Page MenuHomePhabricator

Update wikikube codfw to kubernetes 1.31
Closed, ResolvedPublic

Description

We're planning to update the wikikube codfw cluster to kubernetes 1.31 on Monday, 2025-06-23 during the UTC mid-day MW-Infra window, 10:00 - 11:00 UTC (which gives us another 2 hours before the UTC afternoon backport window).

Required patches:

Since we're going to depool the whole codfw cluster we will be running a test depool during the UTC mid-day MW-Infra window on 2025-06-18.

As of https://gerrit.wikimedia.org/r/c/operations/deployment-charts/+/1127859 we're still running mw-web and mw-api-ext with replicas suitable for single-DC serving. So for the depool test, no further changes are required.

Upgrade process is:

  • Deploy all services to ensure the current version in git can be deployed, revert all patches that break deployments (if any)
  • scap lock --all "Kubernetes upgrade"
  • cookbook sre.k8s.pool-depool-cluster depool codfw codfw
    • double check all services are depooled cookbook sre.k8s.pool-depool-cluster status codfw codfw
  • Take a note on which services are currently deployed (helm list -A)
  • cookbook sre.k8s.wipe-cluster --k8s-cluster wikikube-codfw -H 2 --reason "Kubernetes upgrade"
    • Merge patches after "Cluster's state has been wiped. "
  • Apply admin-ng to all other clusters (because of ip pool change)

» Task A
Repeat everything in the Kubernetes upgrade ticket from "We're planning to" down to "changes are required.", word for word.
» Task B
Continue the Kubernetes upgrade ticket, picking up right after its final line.

» Dataset content
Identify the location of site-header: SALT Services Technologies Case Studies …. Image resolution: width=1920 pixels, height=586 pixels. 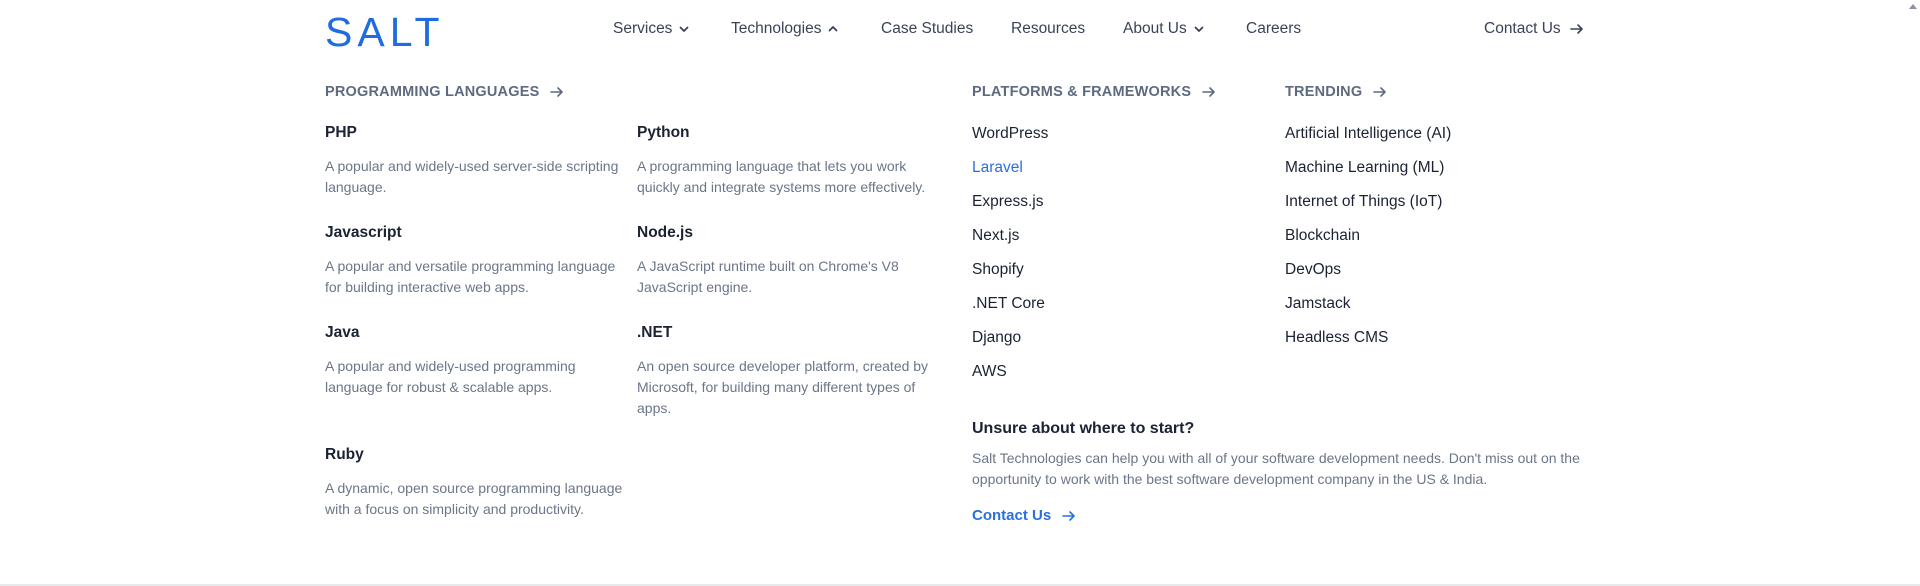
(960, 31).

» Task answer A
We're planning to update the wikikube codfw cluster to kubernetes 1.31 on Monday, 2025-06-23 during the UTC mid-day MW-Infra window, 10:00 - 11:00 UTC (which gives us another 2 hours before the UTC afternoon backport window).

Required patches:

Since we're going to depool the whole codfw cluster we will be running a test depool during the UTC mid-day MW-Infra window on 2025-06-18.

As of https://gerrit.wikimedia.org/r/c/operations/deployment-charts/+/1127859 we're still running mw-web and mw-api-ext with replicas suitable for single-DC serving. So for the depool test, no further changes are required.

» Task answer B
  • deploy istio CRDs first and delete namespace (so that it can be recreated by helm): istioctl-1.24.2 install --set profile=remote --skip-confirmation && kubectl delete ns istio-system
  • helmfile sync admin_ng
  • istioctl-X.X manifest apply -f /srv/deployment-charts/custom_deploy.d/istio/<your-cluster>/config.yaml
  • Deploy all the services
    • deploy_all.sh
  • Deploy mediawiki: scap sync-world --k8s-only -Dbuild_mw_container_image:False
  • repool

Todos/fallout from the wikikube-codfw upgrade:

  • Fix kubernetes-client installations @Jelto, T387548
  • increase batch size for puppet run in wipe-cluster cookbook to 50
  • create a task to increase the default batch size for puppet.run() from 10 to...25? T397687
  • add more downtimes:
    • alertname="ProbeDown"family="ip4"instance=~"(chart\-renderer:30443|citoid:4003|cxserver:4002|eventgate\-analytics:4592|eventgate\-main:4492|k8s\-ingress\-wikikube:30443|mathoid:4001|mobileapps:4102|mw\-api\-ext\-next:4455|mw\-api\-ext:4447|mw\-api\-int:4446|mw\-parsoid:4452|mw\-web\-next:4454|mw\-web:4450|sessionstore:8081|shellbox\-constraints:4010|shellbox\-media:4015|shellbox\-syntaxhighlight:4014|shellbox\-timeline:4012|shellbox\-video:4080|shellbox:4008|termbox:4004|thumbor:8800|wikifeeds:4101|zotero:4969)"job="probes/service"module=~"(http_chart\-renderer_ip4|http_citoid_ip4|http_cxserver_ip4|http_eventgate\-analytics_ip4|http_eventgate\-main_ip4|http_mathoid_ip4|http_mobileapps_ip4|http_mw\-api\-ext\-next_ip4|http_mw\-api\-ext_ip4|http_mw\-api\-int_ip4|http_mw\-parsoid_ip4|http_mw\-web\-next_ip4|http_mw\-web_ip4|http_sessionstore_ip4|http_shellbox\-constraints_ip4|http_shellbox\-media_ip4|http_shellbox\-syntaxhighlight_ip4|http_shellbox\-timeline_ip4|http_shellbox\-video_ip4|http_shellbox_ip4|http_termbox_ip4|http_thumbor_ip4|http_wikifeeds_ip4|http_zotero_ip4|tcp_k8s\-ingress\-wikikube_ip4)"prometheus="ops"severity="page"site="codfw"source="prometheus"team="sre"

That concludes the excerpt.